[Opening Data excerpts section]

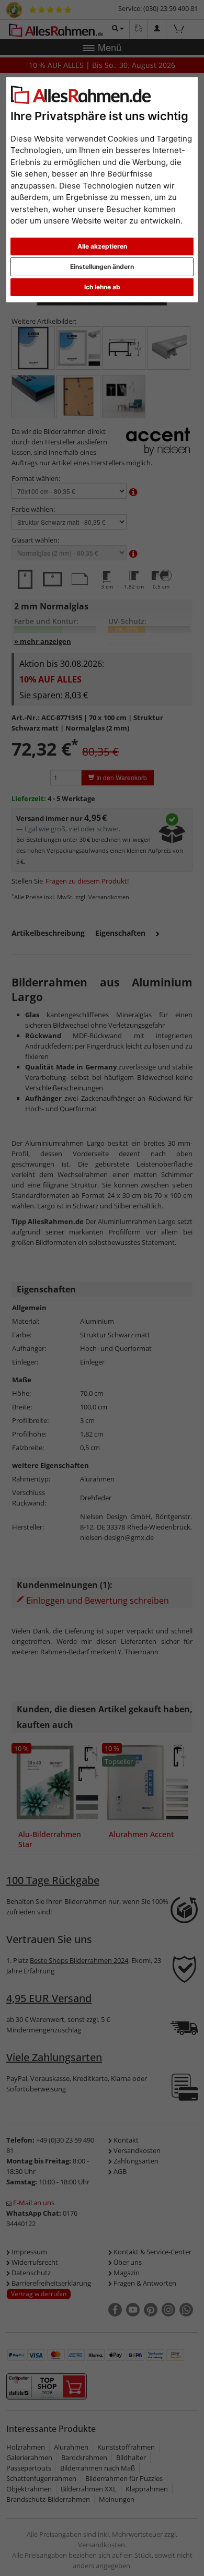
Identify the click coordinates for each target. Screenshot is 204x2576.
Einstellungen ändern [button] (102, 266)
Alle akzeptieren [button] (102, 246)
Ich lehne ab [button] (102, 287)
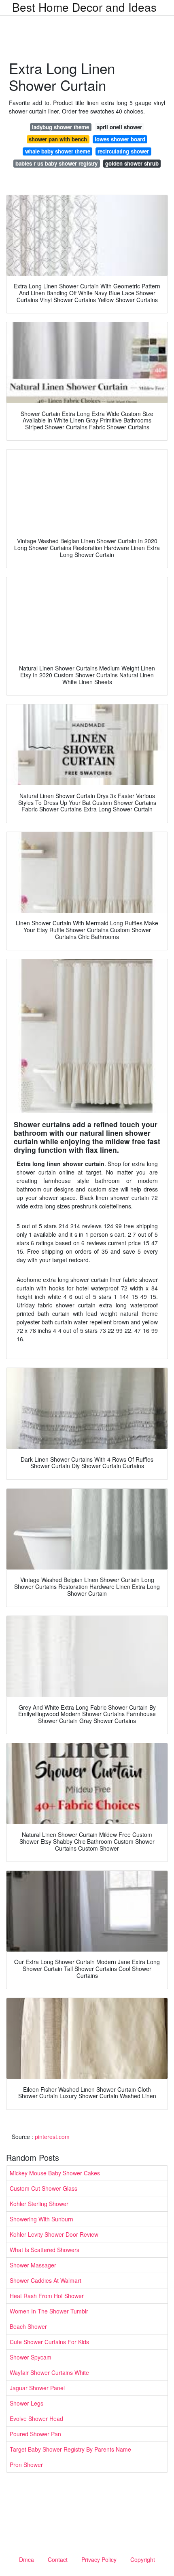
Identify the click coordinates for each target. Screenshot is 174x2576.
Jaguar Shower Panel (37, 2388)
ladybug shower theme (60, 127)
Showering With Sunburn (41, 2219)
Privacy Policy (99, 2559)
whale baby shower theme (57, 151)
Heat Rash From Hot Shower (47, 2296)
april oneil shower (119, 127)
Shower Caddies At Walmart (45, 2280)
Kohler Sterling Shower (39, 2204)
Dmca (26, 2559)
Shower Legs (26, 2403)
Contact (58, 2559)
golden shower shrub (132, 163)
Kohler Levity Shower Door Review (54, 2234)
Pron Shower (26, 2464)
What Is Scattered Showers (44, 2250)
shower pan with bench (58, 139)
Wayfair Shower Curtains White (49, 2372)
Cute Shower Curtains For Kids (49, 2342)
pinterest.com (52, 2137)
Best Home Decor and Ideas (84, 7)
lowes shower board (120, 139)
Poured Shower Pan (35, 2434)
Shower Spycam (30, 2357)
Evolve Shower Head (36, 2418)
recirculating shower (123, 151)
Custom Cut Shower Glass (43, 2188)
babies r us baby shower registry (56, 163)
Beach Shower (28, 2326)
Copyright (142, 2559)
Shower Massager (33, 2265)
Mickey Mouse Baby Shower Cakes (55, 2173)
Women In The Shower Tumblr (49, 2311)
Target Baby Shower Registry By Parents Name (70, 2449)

[Closing Data excerpts section]

* _Prompt_
What is needed is the whole listing again, set down exactly, without its pictures.

* _Response to the task_
Identify the click coordinates for each target. Screenshot is 204x2576.
Einstellungen ändern [button] (102, 266)
Alle akzeptieren [button] (102, 246)
Ich lehne ab [button] (102, 287)
Identify the click coordinates for each target. Screenshot is 174x2576.
Jaguar Shower Panel (37, 2388)
ladybug shower theme (60, 127)
Showering With Sunburn (41, 2219)
Privacy Policy (99, 2559)
whale baby shower theme (57, 151)
Heat Rash From Hot Shower (47, 2296)
april oneil shower (119, 127)
Shower Caddies At Walmart (45, 2280)
Kohler Sterling Shower (39, 2204)
Dmca (26, 2559)
Shower Legs (26, 2403)
Contact (58, 2559)
golden shower shrub (132, 163)
Kohler Levity Shower Door Review (54, 2234)
Pron Shower (26, 2464)
What Is Scattered Showers (44, 2250)
shower pan with bench (58, 139)
Wayfair Shower Curtains White (49, 2372)
Cute Shower Curtains For Kids (49, 2342)
pinterest.com (52, 2137)
Best Home Decor and Ideas (84, 7)
lowes shower board (120, 139)
Poured Shower Pan (35, 2434)
Shower Spycam (30, 2357)
Evolve Shower Head (36, 2418)
recirculating shower (123, 151)
Custom Cut Shower Glass (43, 2188)
babies r us baby shower registry (56, 163)
Beach Shower (28, 2326)
Copyright (142, 2559)
Shower Massager (33, 2265)
Mickey Mouse Baby Shower Cakes (55, 2173)
Women In The Shower Tumblr (49, 2311)
Target Baby Shower Registry By Parents Name (70, 2449)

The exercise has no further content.